Ultimately, that may or may not be the case, as strong export competition from Brazil (combined with a weak Brazilian real) signaled a reduction in U.S. soybean market share in China. China, whose swine sector has been ravaged by African swine fever, is beginning to show signs of economic recovery with added calls for diversifying shipment sources for soybeans to meet growing feed demand.
As the 2020/21 marketing year progressed, soybean futures started to price in the smaller crop, additionally, export sales to China also helped to spur a rally for soybeans.
COVID-19 proved to be a major challenge for all sectors of both the U.S. and global economies. Logistical and governmental regulatory restrictions did affect agricultural supply chains. China bought cargoes of Brazilian soybeans for fall delivery, normally the peak U.S. shipping season to China.
In October 2020, the USDA estimated the 2020/21 U.S. soybean crop at 4.268 billion bushels from 83.1 million acres sown. The estimated acres planted is down slightly from the March estimate of 83.5 million acres.
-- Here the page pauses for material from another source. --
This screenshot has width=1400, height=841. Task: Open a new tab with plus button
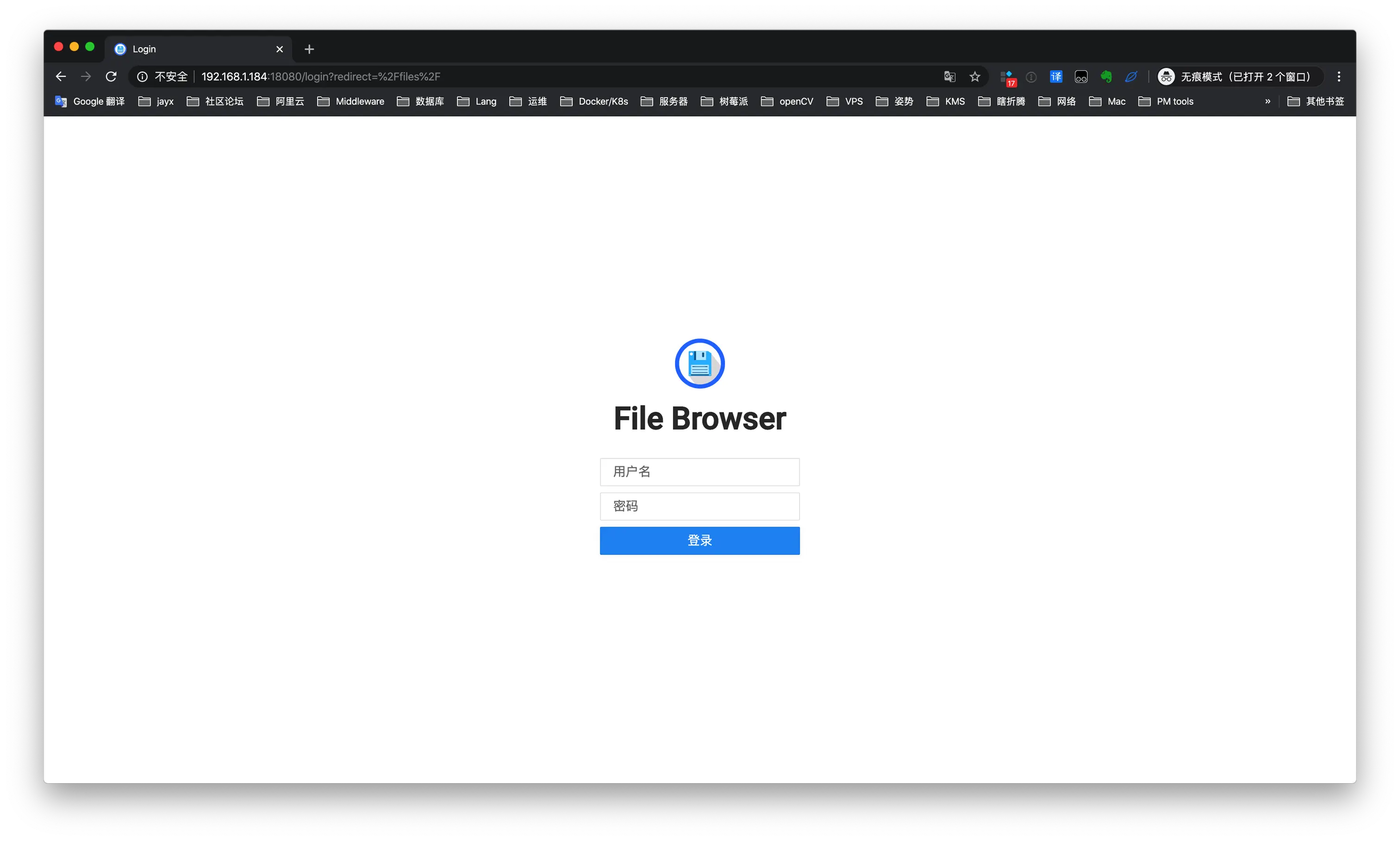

With strong export sales to China, the USDA raised its forecast of 2020/21 soybean exports to a record 2.2 billion bushels. The lower supply and higher export demand are forecast to reduce season-ending soybean stocks for 2020/21 by 170 million bushels to 290 million – a significant revision to the supply/demand balance sheet and supportive of soybean prices.
The fast pace of early-season U.S. soybean shipments reflects unimpeded harvesting efforts and a record volume of new-crop sales. The latter is due largely to a sharp increase for export sales to China.
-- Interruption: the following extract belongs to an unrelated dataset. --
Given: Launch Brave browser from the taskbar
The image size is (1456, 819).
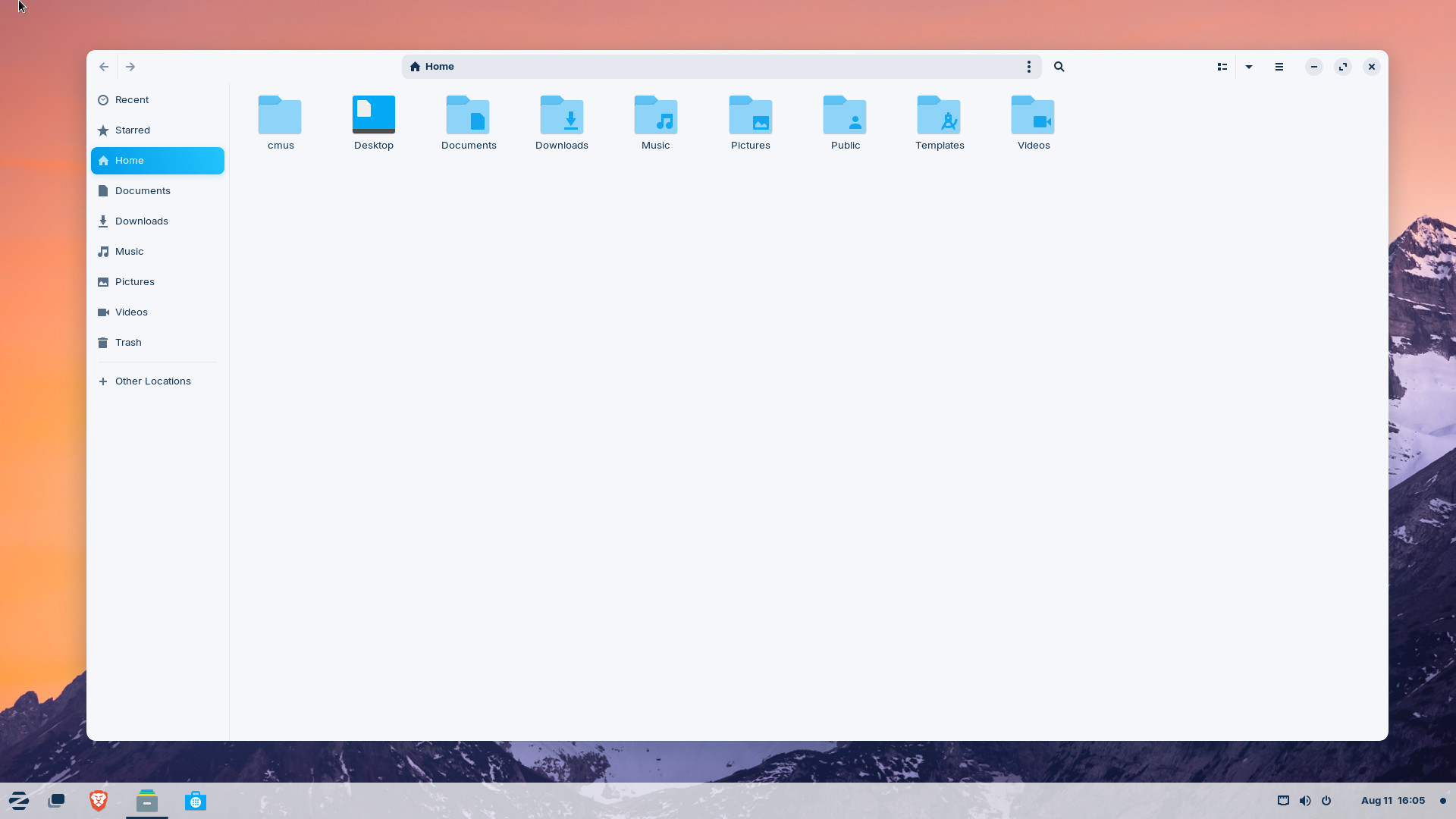Looking at the screenshot, I should [98, 801].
The tighter outlook prompted the USDA to boost its forecast of the 2020/21 U.S. average farm price to $9.80 per bushel from $9.25 last month. This is the first-time near-term soybean futures have reached the $10.00 mark since early June 2018.
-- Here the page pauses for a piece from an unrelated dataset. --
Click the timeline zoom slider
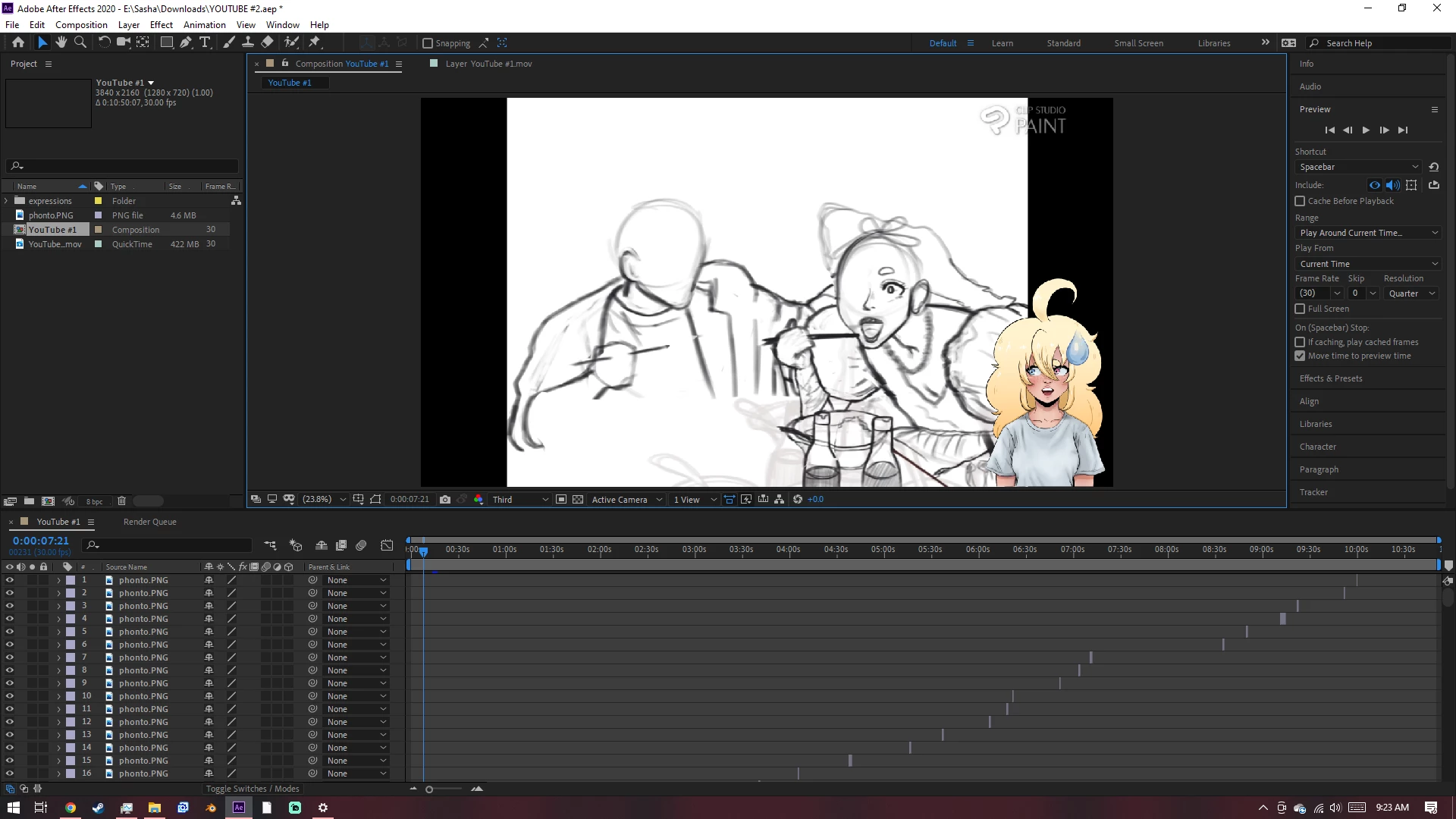 (429, 789)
The dynamics behind the mid-August to mid-September price surge reflect a rebound in China purchases of U.S. soybeans and limited availability of exportable supplies in South America. Recovery of China’s pork industry from African Swine Fever has spurred imports by the Asian nation.
Recently, soybean futures are again finding support from strong Chinese demand and Brazilian planting delays. Prices have rallied about $1.75 since mid-August when the USDA initially began revising new crop bean production lower. If we go back to March and May, prices have gone up about 27%. The market has rallied from $8.30 per bushel to $10.50 more recently. Much of this occurred in the past month or two.
In a global perspective, the downsized U.S. crop and an increase for foreign use of soybeans in 2020/21 should continue to tighten global soybean stocks. For China, 2020/21 soybean imports are forecasted higher on account of strengthening demand.
Brazil has already begun planting their 2020/21 soybean crop. Progress is slow, however, due to a lack of rainfall. Dryness is unlikely to affect the soybean area sown in Brazil for 2020/21 but could delay the arrival of new-crop deliveries next year.
A likely extension of the country’s tight old-crop supply has swelled Brazilian price quotes (relative to Chicago futures) for 2021 shipments. This signals that U.S. exporters may shoulder the burden of supplying China with soybean imports well into next year.
The authors are part of the LSU AgCenter.